Synthesis and structural elucidation of cytotoxic mono and dinuclear rhenium carbonyl complexes bearing bis-{1,3-(imino pyrrolyl)-m-chloro phenyl)} ligand

Abstract

A mononuclear and dinuclear rhenium tricarbonyl compounds were synthesized by the one-pot condensation reaction of [Re(CO)5Br], pyrrole-2-carboxaldehyde and 4‑chloro-m-phenylene diamine. The mononuclear rhenium tricarbonyl complex containing {3-(imino pyrrolyl)-6‑chloro phenylamine)} ligand (IPP) with formula {[Re(CO)3Br(IPP)], (1), was obtained by refluxing stoichiometric quantities of amine, aldehyde and rhenium metal precursor in methanol solution.
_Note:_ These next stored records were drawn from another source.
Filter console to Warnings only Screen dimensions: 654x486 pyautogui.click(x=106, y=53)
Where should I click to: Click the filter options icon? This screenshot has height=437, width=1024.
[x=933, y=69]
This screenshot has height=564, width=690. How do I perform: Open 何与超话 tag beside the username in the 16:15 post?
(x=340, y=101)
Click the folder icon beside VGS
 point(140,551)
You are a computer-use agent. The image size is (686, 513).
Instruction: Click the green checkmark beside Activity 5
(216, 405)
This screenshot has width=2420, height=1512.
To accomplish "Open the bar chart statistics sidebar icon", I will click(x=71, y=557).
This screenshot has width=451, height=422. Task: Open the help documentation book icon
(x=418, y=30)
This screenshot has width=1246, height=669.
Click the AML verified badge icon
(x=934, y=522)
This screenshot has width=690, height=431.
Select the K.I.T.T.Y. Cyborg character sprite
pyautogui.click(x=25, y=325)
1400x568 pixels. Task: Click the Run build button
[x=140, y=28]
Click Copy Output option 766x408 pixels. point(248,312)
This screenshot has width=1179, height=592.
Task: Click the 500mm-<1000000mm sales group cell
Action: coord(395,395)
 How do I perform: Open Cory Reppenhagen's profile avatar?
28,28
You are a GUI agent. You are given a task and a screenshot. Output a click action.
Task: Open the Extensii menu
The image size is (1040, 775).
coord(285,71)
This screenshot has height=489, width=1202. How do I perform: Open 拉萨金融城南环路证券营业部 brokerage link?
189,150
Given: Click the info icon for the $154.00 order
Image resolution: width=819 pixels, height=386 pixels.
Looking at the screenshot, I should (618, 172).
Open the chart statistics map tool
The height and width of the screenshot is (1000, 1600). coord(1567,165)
Similarly, dinuclear rhenium tricarbonyl compound {[Re(CO)3Br]2(BIPP)], BIPP = bis-{1,3-(imino pyrrolyl)-m-chlorophenyl)}, (2) has been synthesized by refluxing appropriate amounts of aldehyde, and rhenium metal precursor in the presence of one equivalent of amine ligand. Compounds 1 and 2 were characterized by FT-IR, 1H NMR, and UV–Vis spectroscopy, elemental analysis, and mass spectrometry. The luminescence properties of the formed complexes were studied in solution at room temperature, revealing an extended lifetime for the dinuclear complex 2 in comparison to 1. DFT calculations for the optimized structures helped to understand the geometry of the complexes, whereas TD-DFT revealed the vertical transitions responsible for the photophysical properties of the complexes. The cytotoxicity of such complexes against MCF-7 breast cancer has been also reported, revealing a dose-dependent growth inhibition attributed to a DNA-intercalating mode of binding for both complexes. The pronounced effect of the two metals on the cytotoxic studies and lifetime of the excited species were investigated. The greater intercalation ability of the complex 2 in comparison to complex1 obtained from circular dichroism studies also indicates the greater efficacy of Re complex 2.